Assign created objects to the track.

# Assign the source control to the source.
source_WindRoadNoise.source_control = source_control_WindRoadNoise

# Assign the source to the track
track_WindRoadNoise.source = source_WindRoadNoise

Add the track to the Sound Composer project. It is the second track of this project.

sound_composer_project.add_track(track_WindRoadNoise)

Generate the signal of the project

Now, let us generate the signal of the project using the SoundComposer.process() method. This method generates, for each track, the acoustic signal of the source, filters it with the associated filter, if any, and applies the track gain, and finally sums all resulting tracks’ signals together.

Generate the signal of the project, using a sampling frequency of 44100 Hz.

sound_composer_project.process(sampling_frequency=44100.0)

Display the generated signal using the SoundComposer.plot() method.

sound_composer_project.plot()

Use the built-in print() function to display a summary of the content of the project.

print(sound_composer_project)

Sound Composer object (2 track(s))
        Track 1: SourceHarmonics, "eMotor harmonics noise", gain = +0.0 dB
        Track 2: SourceBroadbandNoise, "Wind and road noise", gain = +0.0 dB

Retrieve the resulting signal as a DPF Field object.

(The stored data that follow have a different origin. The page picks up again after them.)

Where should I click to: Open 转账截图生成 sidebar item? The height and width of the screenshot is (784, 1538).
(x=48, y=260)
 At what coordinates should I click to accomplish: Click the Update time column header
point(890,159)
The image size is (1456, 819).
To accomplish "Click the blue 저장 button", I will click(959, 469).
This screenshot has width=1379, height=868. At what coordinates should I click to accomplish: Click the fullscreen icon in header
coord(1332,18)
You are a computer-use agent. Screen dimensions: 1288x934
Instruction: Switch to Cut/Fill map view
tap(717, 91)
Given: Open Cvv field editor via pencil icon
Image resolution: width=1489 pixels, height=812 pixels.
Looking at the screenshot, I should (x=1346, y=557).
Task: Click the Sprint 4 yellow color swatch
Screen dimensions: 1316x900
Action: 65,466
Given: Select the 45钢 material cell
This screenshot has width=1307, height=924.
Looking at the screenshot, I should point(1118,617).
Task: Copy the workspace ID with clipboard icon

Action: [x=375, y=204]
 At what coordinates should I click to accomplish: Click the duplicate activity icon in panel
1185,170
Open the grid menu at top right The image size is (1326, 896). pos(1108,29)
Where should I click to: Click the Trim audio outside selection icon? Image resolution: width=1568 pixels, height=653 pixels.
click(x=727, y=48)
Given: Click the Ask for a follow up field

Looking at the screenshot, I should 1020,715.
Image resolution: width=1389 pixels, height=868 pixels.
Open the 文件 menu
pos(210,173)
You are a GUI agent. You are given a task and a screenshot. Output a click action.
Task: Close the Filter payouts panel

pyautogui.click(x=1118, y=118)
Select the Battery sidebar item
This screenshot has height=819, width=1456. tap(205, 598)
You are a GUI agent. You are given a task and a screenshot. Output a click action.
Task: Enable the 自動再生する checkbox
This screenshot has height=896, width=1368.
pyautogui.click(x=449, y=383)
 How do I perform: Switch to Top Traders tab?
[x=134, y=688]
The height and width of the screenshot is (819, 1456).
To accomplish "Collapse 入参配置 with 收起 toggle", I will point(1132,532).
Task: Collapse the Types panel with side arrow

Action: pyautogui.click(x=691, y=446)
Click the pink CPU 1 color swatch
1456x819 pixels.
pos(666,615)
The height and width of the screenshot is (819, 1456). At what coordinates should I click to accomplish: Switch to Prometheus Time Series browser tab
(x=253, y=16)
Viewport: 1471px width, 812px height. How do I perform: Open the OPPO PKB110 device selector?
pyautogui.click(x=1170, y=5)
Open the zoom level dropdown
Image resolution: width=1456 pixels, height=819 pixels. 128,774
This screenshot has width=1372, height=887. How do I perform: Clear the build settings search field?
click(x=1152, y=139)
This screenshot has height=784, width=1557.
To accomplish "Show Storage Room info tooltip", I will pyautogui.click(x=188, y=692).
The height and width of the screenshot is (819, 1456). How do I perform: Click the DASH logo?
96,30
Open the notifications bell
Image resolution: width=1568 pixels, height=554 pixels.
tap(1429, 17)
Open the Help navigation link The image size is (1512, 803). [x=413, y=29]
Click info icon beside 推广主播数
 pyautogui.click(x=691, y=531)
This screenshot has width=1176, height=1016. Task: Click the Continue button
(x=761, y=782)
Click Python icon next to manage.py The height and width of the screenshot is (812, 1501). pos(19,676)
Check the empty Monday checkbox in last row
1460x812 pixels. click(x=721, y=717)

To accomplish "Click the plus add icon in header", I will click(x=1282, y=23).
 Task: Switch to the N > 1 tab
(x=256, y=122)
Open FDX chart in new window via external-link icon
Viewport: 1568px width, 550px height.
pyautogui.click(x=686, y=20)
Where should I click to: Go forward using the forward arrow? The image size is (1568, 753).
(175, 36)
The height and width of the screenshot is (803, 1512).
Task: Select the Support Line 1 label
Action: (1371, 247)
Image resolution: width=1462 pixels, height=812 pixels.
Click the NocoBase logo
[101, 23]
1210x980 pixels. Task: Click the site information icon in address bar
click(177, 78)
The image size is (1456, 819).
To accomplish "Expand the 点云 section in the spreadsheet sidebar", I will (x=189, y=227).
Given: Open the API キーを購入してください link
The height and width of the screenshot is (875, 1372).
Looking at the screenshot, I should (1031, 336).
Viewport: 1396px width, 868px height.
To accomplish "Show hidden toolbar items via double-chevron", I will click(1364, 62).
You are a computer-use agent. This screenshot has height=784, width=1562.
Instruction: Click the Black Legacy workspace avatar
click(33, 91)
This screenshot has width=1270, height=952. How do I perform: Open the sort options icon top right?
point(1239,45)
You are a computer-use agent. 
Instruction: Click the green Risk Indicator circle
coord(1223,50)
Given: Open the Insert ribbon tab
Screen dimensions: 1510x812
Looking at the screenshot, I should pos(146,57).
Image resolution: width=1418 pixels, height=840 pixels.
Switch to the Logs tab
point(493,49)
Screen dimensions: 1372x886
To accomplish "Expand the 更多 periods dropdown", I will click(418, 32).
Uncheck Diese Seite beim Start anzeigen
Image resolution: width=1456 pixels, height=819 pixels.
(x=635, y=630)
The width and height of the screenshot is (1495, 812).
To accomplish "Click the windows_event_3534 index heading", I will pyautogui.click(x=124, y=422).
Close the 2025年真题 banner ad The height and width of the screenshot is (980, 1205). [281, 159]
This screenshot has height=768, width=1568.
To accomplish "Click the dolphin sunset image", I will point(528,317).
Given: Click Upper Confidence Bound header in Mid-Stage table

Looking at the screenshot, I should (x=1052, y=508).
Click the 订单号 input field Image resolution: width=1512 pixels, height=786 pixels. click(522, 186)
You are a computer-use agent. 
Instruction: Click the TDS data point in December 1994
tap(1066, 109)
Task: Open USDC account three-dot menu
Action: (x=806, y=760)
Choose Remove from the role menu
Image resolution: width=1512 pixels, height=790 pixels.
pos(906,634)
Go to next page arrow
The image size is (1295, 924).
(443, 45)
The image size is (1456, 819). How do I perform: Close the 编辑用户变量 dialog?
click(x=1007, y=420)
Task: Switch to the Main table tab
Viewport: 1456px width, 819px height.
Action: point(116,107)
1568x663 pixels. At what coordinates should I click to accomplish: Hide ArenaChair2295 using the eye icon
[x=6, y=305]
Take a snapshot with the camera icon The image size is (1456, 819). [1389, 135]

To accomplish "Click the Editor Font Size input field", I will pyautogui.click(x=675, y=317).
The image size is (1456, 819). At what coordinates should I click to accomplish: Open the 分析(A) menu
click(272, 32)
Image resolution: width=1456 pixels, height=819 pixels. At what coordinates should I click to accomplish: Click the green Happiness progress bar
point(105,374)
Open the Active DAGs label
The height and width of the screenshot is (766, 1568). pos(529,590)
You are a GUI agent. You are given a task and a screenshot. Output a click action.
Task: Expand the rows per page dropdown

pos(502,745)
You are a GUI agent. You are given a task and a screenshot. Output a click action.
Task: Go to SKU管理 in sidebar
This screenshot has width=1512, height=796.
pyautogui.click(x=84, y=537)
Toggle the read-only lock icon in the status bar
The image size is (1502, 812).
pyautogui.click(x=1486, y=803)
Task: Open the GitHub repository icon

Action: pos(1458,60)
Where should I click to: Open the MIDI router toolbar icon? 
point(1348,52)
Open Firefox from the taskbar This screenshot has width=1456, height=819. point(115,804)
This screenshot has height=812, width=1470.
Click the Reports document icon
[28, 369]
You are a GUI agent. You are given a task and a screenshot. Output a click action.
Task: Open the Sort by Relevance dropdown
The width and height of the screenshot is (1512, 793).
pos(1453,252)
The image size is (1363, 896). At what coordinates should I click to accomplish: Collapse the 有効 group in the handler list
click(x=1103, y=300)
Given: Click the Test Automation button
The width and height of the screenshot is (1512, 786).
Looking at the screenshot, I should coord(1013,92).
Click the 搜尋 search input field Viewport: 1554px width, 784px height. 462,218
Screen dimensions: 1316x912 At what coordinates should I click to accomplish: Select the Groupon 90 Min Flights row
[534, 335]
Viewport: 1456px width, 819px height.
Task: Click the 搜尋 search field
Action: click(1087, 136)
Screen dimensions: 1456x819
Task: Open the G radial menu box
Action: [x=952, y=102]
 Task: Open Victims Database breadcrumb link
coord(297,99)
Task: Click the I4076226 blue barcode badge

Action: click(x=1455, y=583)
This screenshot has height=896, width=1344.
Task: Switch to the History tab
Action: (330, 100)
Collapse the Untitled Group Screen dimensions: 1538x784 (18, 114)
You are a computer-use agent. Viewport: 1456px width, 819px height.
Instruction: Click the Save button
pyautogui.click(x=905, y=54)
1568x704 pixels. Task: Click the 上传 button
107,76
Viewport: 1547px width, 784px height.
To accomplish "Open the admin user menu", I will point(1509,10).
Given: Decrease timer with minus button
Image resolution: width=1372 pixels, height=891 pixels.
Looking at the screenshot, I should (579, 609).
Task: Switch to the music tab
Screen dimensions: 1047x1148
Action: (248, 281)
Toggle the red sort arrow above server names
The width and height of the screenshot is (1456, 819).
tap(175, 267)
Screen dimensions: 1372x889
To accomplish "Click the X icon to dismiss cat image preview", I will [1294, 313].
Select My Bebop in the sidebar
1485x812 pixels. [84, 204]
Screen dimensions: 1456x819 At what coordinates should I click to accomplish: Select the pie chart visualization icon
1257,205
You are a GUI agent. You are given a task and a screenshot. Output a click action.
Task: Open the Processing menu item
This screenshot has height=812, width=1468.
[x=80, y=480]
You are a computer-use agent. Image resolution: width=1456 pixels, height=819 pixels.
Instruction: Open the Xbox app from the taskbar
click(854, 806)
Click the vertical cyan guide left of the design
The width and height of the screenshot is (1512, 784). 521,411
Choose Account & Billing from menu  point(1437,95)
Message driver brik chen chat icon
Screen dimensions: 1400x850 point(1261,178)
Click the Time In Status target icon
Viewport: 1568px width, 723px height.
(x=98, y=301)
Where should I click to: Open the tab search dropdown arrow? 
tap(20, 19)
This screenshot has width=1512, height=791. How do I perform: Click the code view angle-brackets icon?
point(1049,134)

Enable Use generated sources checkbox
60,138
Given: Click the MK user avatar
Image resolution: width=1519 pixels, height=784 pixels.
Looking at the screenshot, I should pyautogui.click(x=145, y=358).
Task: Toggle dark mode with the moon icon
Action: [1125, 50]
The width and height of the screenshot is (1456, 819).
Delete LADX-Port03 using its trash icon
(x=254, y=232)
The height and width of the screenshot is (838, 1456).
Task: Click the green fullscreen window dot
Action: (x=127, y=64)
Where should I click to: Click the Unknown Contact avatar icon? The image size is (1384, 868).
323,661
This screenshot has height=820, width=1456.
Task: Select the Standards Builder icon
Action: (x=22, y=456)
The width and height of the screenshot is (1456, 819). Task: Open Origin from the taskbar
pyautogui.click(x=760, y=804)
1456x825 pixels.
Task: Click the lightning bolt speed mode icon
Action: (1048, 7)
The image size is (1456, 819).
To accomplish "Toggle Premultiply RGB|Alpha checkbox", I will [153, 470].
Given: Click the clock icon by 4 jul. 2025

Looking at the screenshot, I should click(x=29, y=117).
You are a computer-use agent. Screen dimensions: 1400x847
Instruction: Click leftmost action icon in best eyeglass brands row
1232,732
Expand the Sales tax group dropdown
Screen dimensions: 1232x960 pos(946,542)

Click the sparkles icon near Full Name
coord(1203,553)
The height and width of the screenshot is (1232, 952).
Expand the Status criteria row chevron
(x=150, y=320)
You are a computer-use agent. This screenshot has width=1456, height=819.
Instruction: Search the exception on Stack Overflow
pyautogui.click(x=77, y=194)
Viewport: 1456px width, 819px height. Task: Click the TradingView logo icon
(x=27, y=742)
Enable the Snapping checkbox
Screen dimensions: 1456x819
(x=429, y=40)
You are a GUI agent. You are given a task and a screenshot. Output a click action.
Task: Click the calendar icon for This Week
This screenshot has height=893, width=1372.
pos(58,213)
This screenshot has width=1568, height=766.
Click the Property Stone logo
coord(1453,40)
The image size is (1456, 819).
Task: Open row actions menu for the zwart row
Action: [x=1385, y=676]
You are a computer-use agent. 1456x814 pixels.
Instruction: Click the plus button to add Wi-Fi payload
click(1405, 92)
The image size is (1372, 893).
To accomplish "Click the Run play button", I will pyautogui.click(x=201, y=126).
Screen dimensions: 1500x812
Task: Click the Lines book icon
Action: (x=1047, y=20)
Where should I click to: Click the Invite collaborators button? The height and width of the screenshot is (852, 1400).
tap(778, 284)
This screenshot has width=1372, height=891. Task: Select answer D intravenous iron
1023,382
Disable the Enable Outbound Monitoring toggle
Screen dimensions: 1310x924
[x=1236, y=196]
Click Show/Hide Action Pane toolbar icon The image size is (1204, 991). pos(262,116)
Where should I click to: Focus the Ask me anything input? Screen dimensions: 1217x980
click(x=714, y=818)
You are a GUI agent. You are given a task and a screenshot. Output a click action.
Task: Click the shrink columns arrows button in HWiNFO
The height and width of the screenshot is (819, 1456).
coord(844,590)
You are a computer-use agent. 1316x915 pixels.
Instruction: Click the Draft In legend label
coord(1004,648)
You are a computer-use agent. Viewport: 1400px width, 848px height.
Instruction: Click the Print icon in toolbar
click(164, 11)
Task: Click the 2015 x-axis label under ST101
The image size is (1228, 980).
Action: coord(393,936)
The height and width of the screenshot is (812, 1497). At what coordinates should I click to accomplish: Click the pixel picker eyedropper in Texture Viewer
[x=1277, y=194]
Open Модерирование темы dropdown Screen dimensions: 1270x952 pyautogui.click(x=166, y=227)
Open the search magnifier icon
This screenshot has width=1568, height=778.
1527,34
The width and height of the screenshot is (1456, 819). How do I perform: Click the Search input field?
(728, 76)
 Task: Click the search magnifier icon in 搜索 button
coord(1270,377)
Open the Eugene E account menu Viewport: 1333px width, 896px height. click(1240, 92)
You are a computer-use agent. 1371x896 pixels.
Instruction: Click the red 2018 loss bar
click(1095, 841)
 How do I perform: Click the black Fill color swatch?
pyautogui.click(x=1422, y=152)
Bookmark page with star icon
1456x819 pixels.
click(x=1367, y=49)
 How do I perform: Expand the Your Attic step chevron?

generated_signal_from_project = sound_composer_project.get_output()

Display the spectrogram of the generated signal using the Stft class.

spectrogram = Stft(signal=generated_signal_from_project)
spectrogram.process()
spectrogram.plot()

Save the entire Sound Composer project

You can save the Sound Composer project for later use, using the SoundComposer.save() method. This saves the project into a file with the extension “.scn” (Sound Composer project file). This file can be loaded in Ansys Sound Analysis & Specification.

sound_composer_project.save(project_path="My_SoundComposer_Project.scn")

Conclusion

This workflow allows you to analyze and listen to the sound of an e-motor, in realistic conditions, that is, including the background noise inside the cabin.

By analyzing the spectrogram, you can anticipate how some harmonic tones from the e-motor may be perceived by the passengers in the cabin.

Further investigations can be conducted, using other tools included in PyAnsys Sound, such as modules Standard levels, Psychoacoustics and Spectral processing.